Effect of radiotherapy and chemotherapy on bone marrow activity: a 18F-FLT-PET study.

BACKGROUND

Radiotherapy (RT) and chemotherapy are important treatment modalities for a variety of malignant tumor types. During therapy for malignant diseases, often the limitation for further therapy is determined by the capability of the bone marrow to withstand radiochemotherapeutic effects. Evaluation of hematologic toxicity is commonly performed with peripheral blood counts, and occasionally, sampling of marrow through a bone marrow biopsy. Neither method provides a comprehensive assessment, as bone marrow biopsy is invasive, and both are subject to sampling variability. Fluorine-18-3'-fluoro-3'-deoxy-L-thymidine-PET (18F-FLT-PET) is a noninvasive method and related to the rate of DNA synthesis and visualizes the high cycling activity of hematopoietic cells in the bone marrow compartment. To prove the clinical consistency of marrow function and imaging, we investigated populations of patients typically seen in clinical practice, after radiation and chemotherapy. In this feasibility study, patients were evaluated (i) to prove the ability of visualization and quantification of the activity of the bone marrow compartment with 18F-FLT-PET and (ii) to examine the effect of RT and chemotherapy on bone marrow activity and the correlation with clinical findings.

METHODS

Bone marrow activity in the cervical region of 10 patients with laryngeal carcinoma who received a mean total dose of 68 Gy (range 30-41 fractions) was evaluated with 18F-FLT-PET, before and 1 month after RT. Whole body FLT images were assessed in nine patients with nonseminomatous testicular germ cell tumor, before and 6 months after the last chemotherapy, consisting of four courses of bleomycin, cisplatin, and etoposide.
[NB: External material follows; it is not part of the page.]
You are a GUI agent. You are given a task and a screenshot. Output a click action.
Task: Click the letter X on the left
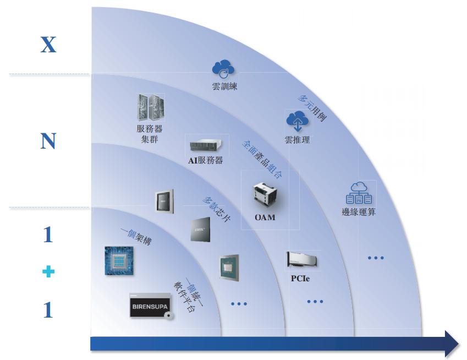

The maximum standardized uptake value (SUVmax) was used to quantify FLT uptake in bone marrow at the standard bone marrow regions.

RESULTS

A significant decrease in 18F-FLT-PET uptake was observed in all the studied laryngeal carcinoma patients in the cervical region after RT of the adjacent bone marrow compartment. Tumor stage and additional field-of-view of RT were inversely related to the 18F-FLT uptake in bone marrow. The mean 18F-FLT SUVmax before RT was 3.0+/-1.34 and after RT was 1.94+/-0.60 (P=0.013). The mean 18F-FLT SUVmax of the spine (Th5-Th12) regions outside the field-of-view of RT were stable and reproducible and not significantly different (5.56+/-1.56 vs. 5.16+/-1.35, P=0.16). Chemotherapy did not result in a significant difference of whole body SUVmax value, with a mean SUVmax of 4.99+/-1.15 prechemotherapy, and a mean SUVmax of 5.28+/-1.0 postchemotherapy (P=0.21). Laboratory analysis of the hematologic parameters confirmed repopulation of the bone marrow.

CONCLUSION

18F-FLT uptake in the bone marrow decreases after RT, but not after chemotherapy. We conclude that 18F-FLT-PET is a potential noninvasive tool that can be used in the assessment of quantification of cellular division in the hematopoietic organ.